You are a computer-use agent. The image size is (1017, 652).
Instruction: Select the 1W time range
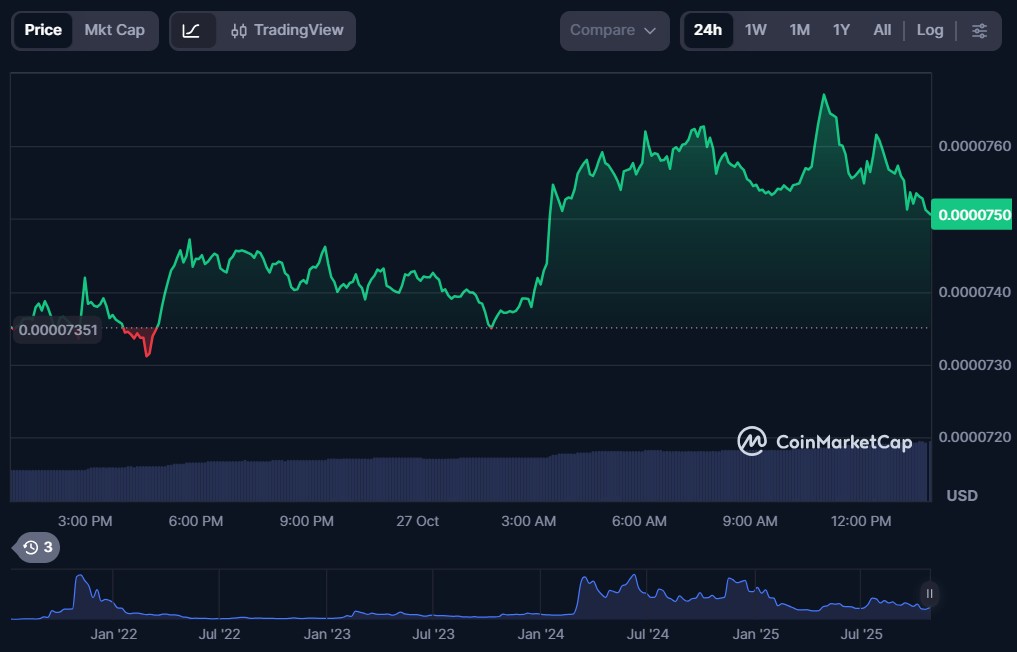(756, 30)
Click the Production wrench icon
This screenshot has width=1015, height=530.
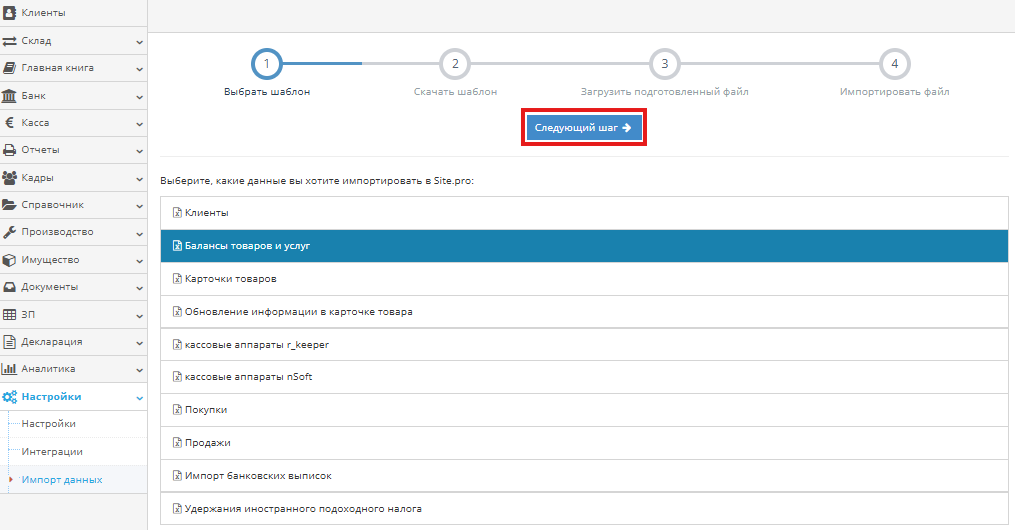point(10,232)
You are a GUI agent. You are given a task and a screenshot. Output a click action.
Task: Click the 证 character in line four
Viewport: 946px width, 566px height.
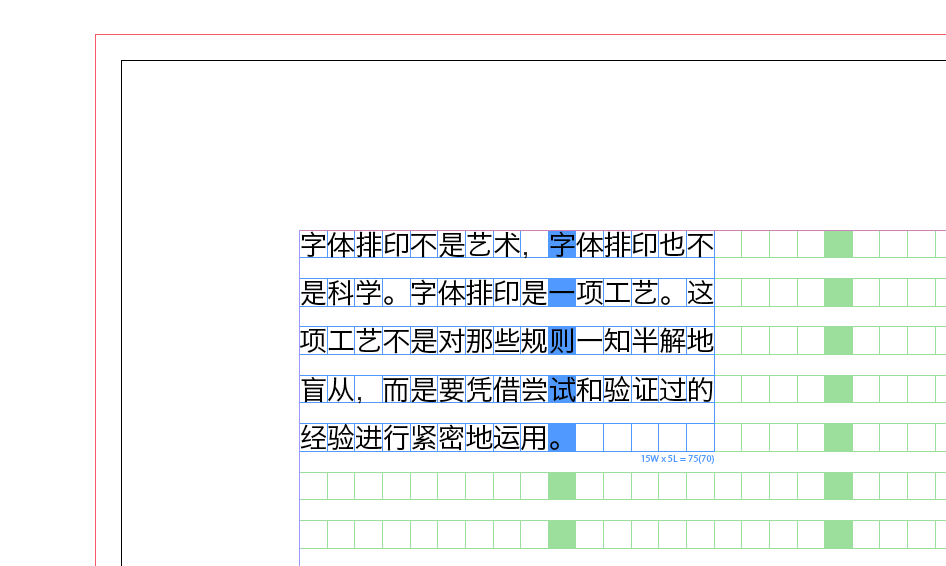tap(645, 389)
******************************
**Exercise:**
Pictures are to be left out while the lines from the beginning of the records through the line with "You are a GUI" are copied word for word.

**Output of the task:**
You are a computer-use agent. The image size is (1017, 652).
Instruction: Select the 1W time range
(756, 30)
Click the Production wrench icon
This screenshot has width=1015, height=530.
point(10,232)
You are a GUI agent. You are given a task and a screenshot. Output a click action.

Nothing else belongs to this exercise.